TASK DETAILS: Lines below that include the word "will" should each be copied.

TASK INPUTS:
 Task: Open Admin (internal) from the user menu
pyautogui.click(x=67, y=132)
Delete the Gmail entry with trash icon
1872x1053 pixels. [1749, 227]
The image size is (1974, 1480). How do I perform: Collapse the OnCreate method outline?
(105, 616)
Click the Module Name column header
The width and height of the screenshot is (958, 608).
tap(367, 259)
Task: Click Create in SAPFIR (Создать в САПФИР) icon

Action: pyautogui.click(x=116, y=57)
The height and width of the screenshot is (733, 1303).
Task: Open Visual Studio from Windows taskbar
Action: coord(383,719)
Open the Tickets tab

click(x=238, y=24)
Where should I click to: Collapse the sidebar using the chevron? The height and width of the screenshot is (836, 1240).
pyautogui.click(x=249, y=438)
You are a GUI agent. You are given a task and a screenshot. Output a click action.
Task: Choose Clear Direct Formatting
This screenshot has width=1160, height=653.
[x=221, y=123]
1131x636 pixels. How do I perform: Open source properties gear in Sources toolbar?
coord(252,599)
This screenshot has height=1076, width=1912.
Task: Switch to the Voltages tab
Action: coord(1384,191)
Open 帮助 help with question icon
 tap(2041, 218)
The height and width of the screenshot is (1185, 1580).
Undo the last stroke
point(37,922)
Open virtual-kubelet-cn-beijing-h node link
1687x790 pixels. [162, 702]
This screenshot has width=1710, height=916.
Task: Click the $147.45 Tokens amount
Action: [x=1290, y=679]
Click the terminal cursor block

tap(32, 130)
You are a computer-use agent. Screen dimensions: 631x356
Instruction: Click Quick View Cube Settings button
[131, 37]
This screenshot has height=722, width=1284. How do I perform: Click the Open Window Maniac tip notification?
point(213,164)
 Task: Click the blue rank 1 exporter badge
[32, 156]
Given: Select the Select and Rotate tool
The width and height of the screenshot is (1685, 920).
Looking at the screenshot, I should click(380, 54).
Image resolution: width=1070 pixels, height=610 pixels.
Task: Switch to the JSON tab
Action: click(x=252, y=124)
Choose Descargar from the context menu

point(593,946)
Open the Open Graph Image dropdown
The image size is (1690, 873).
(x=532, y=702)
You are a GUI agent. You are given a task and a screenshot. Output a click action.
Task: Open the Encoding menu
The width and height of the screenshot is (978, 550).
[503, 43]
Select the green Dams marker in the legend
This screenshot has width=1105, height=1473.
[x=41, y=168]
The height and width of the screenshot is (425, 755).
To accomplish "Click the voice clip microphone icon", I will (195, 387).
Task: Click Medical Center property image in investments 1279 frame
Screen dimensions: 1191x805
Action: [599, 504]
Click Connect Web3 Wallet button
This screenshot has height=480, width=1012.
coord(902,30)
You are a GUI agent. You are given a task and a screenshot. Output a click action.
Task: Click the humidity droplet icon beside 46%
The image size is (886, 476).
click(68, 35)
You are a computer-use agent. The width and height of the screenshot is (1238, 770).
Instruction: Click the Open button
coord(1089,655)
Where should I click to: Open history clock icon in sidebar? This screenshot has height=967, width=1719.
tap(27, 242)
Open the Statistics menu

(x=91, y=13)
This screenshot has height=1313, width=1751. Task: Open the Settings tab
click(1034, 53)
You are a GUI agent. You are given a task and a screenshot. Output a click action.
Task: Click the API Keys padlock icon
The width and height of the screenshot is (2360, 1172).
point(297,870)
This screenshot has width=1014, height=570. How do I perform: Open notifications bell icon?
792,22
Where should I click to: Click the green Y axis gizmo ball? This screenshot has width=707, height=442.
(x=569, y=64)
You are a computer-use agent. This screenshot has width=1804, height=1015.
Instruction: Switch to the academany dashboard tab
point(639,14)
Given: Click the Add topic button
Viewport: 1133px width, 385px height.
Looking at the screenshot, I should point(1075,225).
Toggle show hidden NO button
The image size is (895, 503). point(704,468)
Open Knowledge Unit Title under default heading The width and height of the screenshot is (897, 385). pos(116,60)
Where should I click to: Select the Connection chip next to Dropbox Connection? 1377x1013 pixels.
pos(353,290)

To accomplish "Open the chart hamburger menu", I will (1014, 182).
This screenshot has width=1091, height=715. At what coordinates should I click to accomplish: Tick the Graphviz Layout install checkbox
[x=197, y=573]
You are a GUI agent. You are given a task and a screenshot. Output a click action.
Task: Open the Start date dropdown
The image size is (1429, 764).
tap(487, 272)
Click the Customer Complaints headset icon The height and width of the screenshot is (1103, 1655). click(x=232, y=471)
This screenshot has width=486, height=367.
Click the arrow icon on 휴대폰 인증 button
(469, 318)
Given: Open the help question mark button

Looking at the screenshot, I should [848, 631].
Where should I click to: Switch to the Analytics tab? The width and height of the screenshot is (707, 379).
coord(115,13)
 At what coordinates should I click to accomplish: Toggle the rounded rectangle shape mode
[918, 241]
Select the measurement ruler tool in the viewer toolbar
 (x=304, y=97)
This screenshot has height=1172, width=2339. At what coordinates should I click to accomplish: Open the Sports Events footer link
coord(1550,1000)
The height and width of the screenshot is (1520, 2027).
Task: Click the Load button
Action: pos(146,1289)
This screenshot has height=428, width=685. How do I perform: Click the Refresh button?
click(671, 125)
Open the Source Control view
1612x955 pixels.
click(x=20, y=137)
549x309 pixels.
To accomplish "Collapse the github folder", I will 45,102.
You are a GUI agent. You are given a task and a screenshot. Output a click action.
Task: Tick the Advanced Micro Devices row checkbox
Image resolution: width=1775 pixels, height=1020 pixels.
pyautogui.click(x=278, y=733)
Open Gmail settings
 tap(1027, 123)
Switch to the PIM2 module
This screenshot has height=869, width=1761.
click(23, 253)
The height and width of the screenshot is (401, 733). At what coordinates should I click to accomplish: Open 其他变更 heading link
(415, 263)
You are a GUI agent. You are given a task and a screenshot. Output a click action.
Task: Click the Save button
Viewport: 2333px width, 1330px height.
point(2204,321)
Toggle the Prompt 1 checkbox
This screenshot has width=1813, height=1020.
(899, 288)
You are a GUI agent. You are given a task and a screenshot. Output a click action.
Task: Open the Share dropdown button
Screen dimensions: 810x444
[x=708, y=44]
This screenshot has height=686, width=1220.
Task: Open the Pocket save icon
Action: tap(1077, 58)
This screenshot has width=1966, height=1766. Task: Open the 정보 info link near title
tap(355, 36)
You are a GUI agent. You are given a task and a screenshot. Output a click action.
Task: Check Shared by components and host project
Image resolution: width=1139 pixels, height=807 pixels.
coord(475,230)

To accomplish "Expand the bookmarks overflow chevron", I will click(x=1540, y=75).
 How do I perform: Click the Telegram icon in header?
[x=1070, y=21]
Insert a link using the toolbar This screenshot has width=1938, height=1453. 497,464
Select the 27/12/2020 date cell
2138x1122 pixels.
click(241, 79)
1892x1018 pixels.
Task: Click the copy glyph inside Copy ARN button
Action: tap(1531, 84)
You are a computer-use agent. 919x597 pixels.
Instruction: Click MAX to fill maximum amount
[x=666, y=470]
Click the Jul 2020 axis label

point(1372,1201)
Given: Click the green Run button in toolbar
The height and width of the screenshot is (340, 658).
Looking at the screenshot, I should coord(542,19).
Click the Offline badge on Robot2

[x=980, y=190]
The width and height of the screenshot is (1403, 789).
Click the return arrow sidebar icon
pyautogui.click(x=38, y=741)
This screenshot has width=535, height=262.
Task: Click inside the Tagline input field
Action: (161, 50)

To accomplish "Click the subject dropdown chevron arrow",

ANSWER BELOW:
To accomplish "Click the voice clip microphone icon", I will (195, 387).
To accomplish "Open the chart hamburger menu", I will (1014, 182).
To accomplish "Collapse the github folder", I will 45,102.
To accomplish "Expand the bookmarks overflow chevron", I will click(x=1540, y=75).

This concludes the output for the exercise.